(Saved data entries)
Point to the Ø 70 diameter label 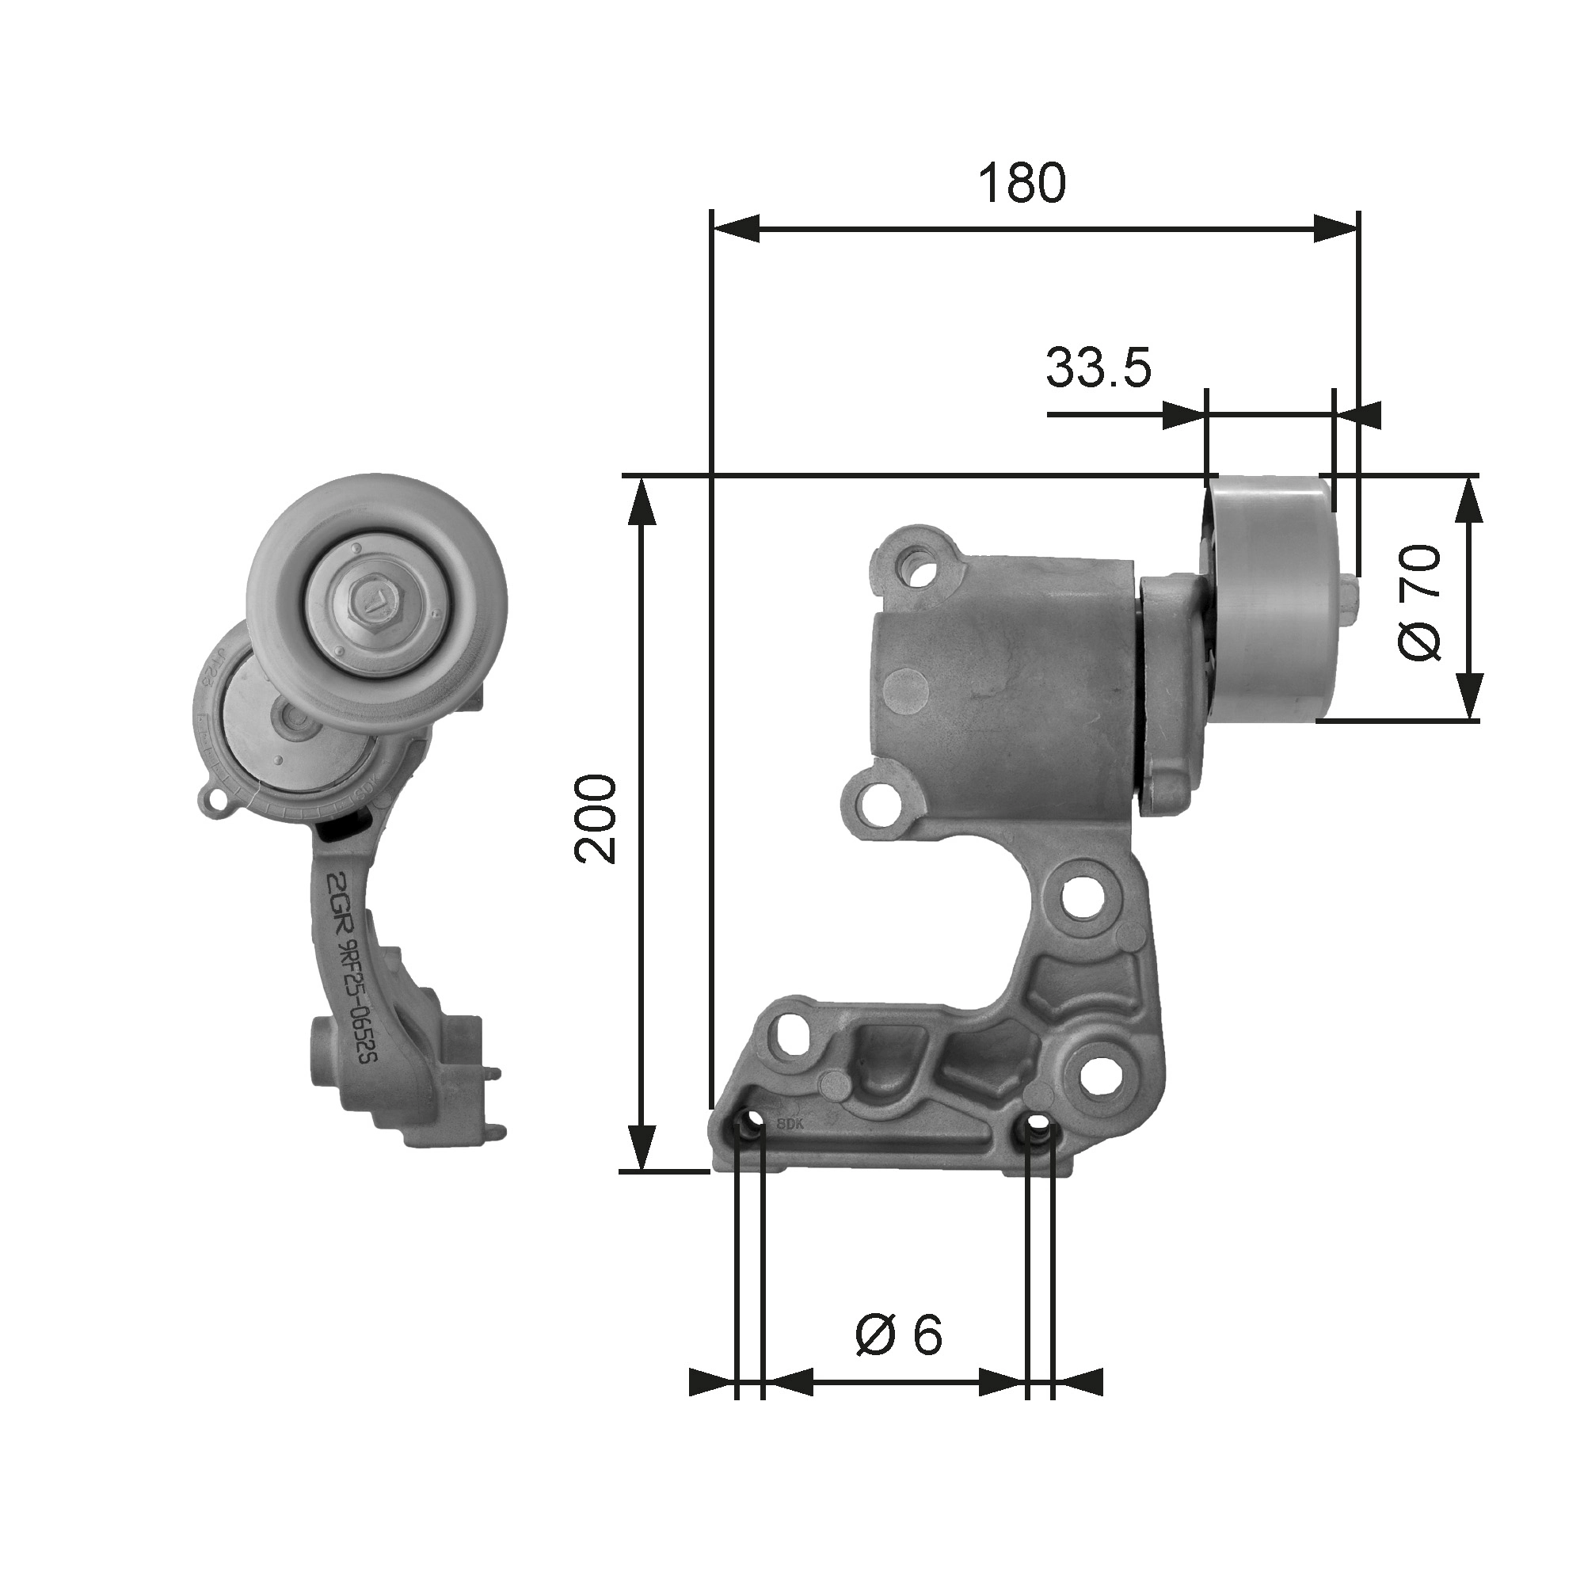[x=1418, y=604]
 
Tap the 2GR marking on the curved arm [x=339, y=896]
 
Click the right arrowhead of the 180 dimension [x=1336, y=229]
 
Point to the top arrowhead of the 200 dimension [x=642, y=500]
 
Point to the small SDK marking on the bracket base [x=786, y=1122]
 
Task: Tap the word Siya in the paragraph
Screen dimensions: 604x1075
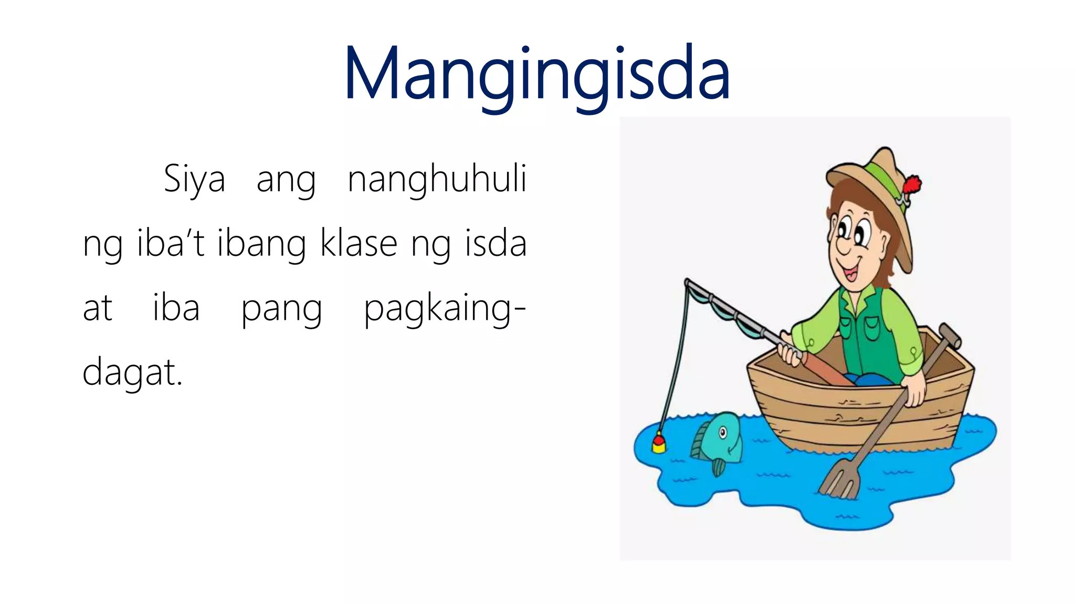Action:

_The problem_
In the listing above, start at the line containing "Tap the 2GR" and end after the line containing "Point to the small". Write those lines out again, swapping "arrowhead" for "arrow tip" and leaving everything else unchanged.

_Written response_
Tap the 2GR marking on the curved arm [x=339, y=896]
 
Click the right arrow tip of the 180 dimension [x=1336, y=229]
 
Point to the top arrow tip of the 200 dimension [x=642, y=500]
 
Point to the small SDK marking on the bracket base [x=786, y=1122]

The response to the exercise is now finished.